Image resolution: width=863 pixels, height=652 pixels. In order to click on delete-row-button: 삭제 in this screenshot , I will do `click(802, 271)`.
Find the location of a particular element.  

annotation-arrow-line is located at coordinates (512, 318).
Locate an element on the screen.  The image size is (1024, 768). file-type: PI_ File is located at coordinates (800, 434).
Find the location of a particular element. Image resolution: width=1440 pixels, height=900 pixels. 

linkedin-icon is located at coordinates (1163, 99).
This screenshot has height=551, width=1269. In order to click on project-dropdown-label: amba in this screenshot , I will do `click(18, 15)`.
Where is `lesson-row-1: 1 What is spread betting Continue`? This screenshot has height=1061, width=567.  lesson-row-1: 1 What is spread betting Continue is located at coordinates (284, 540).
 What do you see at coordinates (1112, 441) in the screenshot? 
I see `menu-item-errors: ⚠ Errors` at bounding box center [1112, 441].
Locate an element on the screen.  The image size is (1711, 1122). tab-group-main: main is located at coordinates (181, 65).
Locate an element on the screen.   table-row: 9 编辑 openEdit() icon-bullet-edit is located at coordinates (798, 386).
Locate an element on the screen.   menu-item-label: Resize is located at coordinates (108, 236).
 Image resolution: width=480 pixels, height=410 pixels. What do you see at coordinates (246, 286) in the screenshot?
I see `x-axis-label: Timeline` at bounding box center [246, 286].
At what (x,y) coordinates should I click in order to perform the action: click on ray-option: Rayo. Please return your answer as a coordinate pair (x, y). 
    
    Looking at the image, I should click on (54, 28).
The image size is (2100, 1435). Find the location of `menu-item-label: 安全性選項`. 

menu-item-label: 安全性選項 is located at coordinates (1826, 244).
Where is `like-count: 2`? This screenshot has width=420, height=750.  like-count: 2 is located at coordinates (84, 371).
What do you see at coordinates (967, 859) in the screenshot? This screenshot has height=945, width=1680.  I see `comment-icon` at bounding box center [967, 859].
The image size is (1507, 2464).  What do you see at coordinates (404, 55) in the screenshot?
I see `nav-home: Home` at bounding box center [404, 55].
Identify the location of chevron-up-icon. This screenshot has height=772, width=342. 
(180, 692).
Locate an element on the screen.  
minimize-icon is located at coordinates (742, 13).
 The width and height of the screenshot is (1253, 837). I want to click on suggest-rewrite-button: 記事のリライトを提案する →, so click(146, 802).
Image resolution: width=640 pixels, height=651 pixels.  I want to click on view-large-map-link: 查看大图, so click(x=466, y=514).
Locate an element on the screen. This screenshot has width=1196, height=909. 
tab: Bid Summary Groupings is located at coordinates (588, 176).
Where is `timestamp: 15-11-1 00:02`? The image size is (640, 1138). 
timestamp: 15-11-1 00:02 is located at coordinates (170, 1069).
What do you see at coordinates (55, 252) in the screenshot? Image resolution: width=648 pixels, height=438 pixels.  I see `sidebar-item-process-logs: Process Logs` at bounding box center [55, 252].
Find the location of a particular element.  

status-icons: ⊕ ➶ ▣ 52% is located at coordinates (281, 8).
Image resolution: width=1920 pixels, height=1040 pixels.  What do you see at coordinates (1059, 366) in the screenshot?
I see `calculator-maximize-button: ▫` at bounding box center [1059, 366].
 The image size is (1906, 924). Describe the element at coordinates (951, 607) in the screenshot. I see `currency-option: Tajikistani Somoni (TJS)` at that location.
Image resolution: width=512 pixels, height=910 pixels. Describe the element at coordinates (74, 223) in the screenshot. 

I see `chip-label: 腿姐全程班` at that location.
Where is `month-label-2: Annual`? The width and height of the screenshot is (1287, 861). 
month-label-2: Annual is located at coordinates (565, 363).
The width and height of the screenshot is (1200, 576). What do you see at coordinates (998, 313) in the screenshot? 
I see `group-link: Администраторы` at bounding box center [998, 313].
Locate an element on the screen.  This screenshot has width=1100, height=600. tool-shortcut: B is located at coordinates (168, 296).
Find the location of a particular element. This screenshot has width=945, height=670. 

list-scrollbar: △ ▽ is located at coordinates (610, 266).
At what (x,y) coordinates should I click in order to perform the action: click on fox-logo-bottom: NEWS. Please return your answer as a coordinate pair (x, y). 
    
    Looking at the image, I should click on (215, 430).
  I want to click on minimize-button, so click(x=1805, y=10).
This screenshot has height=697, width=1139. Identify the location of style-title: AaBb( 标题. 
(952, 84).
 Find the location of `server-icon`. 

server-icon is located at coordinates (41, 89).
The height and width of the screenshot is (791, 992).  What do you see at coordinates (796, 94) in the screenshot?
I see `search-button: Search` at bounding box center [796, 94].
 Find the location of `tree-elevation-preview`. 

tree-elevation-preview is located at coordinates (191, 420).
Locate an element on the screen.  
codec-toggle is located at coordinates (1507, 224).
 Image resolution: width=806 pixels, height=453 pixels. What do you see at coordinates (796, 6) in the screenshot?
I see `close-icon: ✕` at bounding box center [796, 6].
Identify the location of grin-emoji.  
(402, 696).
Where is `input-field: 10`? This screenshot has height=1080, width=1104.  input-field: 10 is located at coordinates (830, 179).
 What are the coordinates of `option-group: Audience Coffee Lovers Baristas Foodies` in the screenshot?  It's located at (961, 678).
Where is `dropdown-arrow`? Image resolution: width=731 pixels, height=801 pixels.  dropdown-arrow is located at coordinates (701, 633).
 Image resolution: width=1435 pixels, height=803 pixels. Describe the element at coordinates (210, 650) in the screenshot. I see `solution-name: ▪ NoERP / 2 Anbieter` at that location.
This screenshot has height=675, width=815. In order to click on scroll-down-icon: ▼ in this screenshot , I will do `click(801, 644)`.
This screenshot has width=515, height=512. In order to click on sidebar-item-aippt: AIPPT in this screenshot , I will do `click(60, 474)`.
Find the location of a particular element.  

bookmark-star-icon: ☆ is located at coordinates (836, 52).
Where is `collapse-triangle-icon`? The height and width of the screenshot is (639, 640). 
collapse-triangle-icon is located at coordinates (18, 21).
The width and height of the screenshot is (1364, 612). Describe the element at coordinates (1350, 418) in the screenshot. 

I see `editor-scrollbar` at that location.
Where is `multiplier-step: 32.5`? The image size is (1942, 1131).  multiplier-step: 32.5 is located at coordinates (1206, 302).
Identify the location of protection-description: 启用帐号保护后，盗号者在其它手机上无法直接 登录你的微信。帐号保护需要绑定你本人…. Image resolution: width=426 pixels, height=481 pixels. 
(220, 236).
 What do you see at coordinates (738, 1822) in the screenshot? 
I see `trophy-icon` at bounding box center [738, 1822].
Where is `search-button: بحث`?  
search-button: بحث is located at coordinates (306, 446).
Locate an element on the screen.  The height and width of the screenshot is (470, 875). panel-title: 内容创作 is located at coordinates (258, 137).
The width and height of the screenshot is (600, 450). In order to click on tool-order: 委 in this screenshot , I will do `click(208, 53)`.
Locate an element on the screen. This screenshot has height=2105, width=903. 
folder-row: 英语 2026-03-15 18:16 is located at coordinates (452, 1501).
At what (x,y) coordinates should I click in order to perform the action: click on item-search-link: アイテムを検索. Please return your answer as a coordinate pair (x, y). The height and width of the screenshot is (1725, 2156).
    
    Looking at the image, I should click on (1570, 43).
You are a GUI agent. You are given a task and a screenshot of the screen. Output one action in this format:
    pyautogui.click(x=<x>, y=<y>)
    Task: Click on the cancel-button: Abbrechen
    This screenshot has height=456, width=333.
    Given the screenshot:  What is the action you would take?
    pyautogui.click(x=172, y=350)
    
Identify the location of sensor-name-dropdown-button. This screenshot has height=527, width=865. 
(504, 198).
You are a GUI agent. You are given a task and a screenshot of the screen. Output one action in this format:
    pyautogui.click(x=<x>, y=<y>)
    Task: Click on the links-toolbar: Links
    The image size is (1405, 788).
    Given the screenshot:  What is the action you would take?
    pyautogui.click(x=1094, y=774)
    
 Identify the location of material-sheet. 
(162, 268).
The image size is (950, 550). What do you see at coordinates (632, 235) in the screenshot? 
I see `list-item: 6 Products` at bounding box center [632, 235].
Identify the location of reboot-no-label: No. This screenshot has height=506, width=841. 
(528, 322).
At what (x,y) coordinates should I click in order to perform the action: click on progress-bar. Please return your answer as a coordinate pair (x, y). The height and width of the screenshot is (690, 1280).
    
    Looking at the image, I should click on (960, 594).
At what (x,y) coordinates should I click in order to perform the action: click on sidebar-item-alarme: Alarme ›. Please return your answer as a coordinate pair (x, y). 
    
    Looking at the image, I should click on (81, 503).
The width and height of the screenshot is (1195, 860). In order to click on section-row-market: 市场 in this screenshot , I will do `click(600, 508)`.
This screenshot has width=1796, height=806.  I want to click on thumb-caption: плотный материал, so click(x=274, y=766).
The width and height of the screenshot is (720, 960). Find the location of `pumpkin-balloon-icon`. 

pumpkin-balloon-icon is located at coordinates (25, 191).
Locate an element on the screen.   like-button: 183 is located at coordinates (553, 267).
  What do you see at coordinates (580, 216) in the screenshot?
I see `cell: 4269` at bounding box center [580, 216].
====
_To-do item:_
Retype the entries starting with the line that contains "coordinates (181, 65)." and continuing through the line that contains "menu-item-label: 安全性選項 is", both lines included, reproducing each character as it appears.

_Solution below:_
Locate an element on the screen.  The image size is (1711, 1122). tab-group-main: main is located at coordinates (181, 65).
Locate an element on the screen.   table-row: 9 编辑 openEdit() icon-bullet-edit is located at coordinates (798, 386).
Locate an element on the screen.   menu-item-label: Resize is located at coordinates (108, 236).
 Image resolution: width=480 pixels, height=410 pixels. What do you see at coordinates (246, 286) in the screenshot?
I see `x-axis-label: Timeline` at bounding box center [246, 286].
At what (x,y) coordinates should I click in order to perform the action: click on ray-option: Rayo. Please return your answer as a coordinate pair (x, y). 
    
    Looking at the image, I should click on (54, 28).
The image size is (2100, 1435). Find the location of `menu-item-label: 安全性選項`. 

menu-item-label: 安全性選項 is located at coordinates (1826, 244).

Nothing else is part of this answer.